## What to work on
In the listing below, switch each "Screen dimensions" to "Display size" and write out all the lines again with nothing else changed.

## Item position listing
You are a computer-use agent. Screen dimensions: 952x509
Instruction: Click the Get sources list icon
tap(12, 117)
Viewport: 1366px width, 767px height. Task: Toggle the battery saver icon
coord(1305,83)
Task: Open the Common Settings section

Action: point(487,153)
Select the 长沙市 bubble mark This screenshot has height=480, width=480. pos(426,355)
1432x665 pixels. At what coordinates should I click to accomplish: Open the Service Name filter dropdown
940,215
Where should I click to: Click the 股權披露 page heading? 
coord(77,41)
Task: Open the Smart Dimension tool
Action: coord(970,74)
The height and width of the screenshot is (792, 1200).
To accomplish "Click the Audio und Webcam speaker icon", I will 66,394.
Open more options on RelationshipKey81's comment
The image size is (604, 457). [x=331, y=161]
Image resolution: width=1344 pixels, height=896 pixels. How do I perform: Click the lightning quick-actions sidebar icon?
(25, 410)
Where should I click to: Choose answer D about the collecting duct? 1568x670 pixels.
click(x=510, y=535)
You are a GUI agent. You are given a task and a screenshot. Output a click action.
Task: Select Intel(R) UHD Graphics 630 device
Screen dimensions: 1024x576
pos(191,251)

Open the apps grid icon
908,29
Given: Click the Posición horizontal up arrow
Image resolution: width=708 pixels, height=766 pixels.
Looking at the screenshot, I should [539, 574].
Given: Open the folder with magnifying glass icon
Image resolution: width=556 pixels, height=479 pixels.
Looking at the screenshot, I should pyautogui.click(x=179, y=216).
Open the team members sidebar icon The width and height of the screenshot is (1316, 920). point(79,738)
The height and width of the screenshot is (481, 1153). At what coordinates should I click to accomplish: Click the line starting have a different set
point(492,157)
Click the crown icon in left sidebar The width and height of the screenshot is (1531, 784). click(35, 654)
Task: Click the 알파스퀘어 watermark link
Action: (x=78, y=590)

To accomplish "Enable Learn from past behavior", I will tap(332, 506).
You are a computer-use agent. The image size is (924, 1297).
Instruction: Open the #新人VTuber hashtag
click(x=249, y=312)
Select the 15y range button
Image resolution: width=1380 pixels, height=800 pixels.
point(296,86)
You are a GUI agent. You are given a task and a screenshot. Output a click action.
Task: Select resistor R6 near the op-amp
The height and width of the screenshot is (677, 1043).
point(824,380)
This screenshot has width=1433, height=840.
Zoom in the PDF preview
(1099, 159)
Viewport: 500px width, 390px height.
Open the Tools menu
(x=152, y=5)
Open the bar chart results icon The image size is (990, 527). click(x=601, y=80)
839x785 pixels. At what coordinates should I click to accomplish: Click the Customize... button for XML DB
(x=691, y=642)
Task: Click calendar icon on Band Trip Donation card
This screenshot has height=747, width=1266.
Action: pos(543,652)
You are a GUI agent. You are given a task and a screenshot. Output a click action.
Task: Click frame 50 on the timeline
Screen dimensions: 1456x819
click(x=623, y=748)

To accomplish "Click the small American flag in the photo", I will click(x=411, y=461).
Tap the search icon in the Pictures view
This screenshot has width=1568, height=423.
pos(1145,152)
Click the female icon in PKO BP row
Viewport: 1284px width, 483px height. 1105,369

## Answer to this problem
You are a computer-use agent. Display size: 952x509
Instruction: Click the Get sources list icon
tap(12, 117)
Viewport: 1366px width, 767px height. Task: Toggle the battery saver icon
coord(1305,83)
Task: Open the Common Settings section

Action: point(487,153)
Select the 长沙市 bubble mark This screenshot has height=480, width=480. pos(426,355)
1432x665 pixels. At what coordinates should I click to accomplish: Open the Service Name filter dropdown
940,215
Where should I click to: Click the 股權披露 page heading? 
coord(77,41)
Task: Open the Smart Dimension tool
Action: coord(970,74)
The height and width of the screenshot is (792, 1200).
To accomplish "Click the Audio und Webcam speaker icon", I will 66,394.
Open more options on RelationshipKey81's comment
The image size is (604, 457). [x=331, y=161]
Image resolution: width=1344 pixels, height=896 pixels. How do I perform: Click the lightning quick-actions sidebar icon?
(25, 410)
Where should I click to: Choose answer D about the collecting duct? 1568x670 pixels.
click(x=510, y=535)
You are a GUI agent. You are given a task and a screenshot. Output a click action.
Task: Select Intel(R) UHD Graphics 630 device
Display size: 1024x576
pos(191,251)

Open the apps grid icon
908,29
Given: Click the Posición horizontal up arrow
Image resolution: width=708 pixels, height=766 pixels.
Looking at the screenshot, I should [539, 574].
Given: Open the folder with magnifying glass icon
Image resolution: width=556 pixels, height=479 pixels.
Looking at the screenshot, I should pyautogui.click(x=179, y=216).
Open the team members sidebar icon The width and height of the screenshot is (1316, 920). point(79,738)
The height and width of the screenshot is (481, 1153). At what coordinates should I click to accomplish: Click the line starting have a different set
point(492,157)
Click the crown icon in left sidebar The width and height of the screenshot is (1531, 784). click(35, 654)
Task: Click the 알파스퀘어 watermark link
Action: (x=78, y=590)

To accomplish "Enable Learn from past behavior", I will tap(332, 506).
You are a computer-use agent. The image size is (924, 1297).
Instruction: Open the #新人VTuber hashtag
click(x=249, y=312)
Select the 15y range button
Image resolution: width=1380 pixels, height=800 pixels.
point(296,86)
You are a GUI agent. You are given a task and a screenshot. Output a click action.
Task: Select resistor R6 near the op-amp
The height and width of the screenshot is (677, 1043).
point(824,380)
This screenshot has width=1433, height=840.
Zoom in the PDF preview
(1099, 159)
Viewport: 500px width, 390px height.
Open the Tools menu
(x=152, y=5)
Open the bar chart results icon The image size is (990, 527). click(x=601, y=80)
839x785 pixels. At what coordinates should I click to accomplish: Click the Customize... button for XML DB
(x=691, y=642)
Task: Click calendar icon on Band Trip Donation card
This screenshot has height=747, width=1266.
Action: pos(543,652)
You are a GUI agent. You are given a task and a screenshot. Output a click action.
Task: Click frame 50 on the timeline
Display size: 1456x819
click(x=623, y=748)

To accomplish "Click the small American flag in the photo", I will click(x=411, y=461).
Tap the search icon in the Pictures view
This screenshot has width=1568, height=423.
pos(1145,152)
Click the female icon in PKO BP row
Viewport: 1284px width, 483px height. 1105,369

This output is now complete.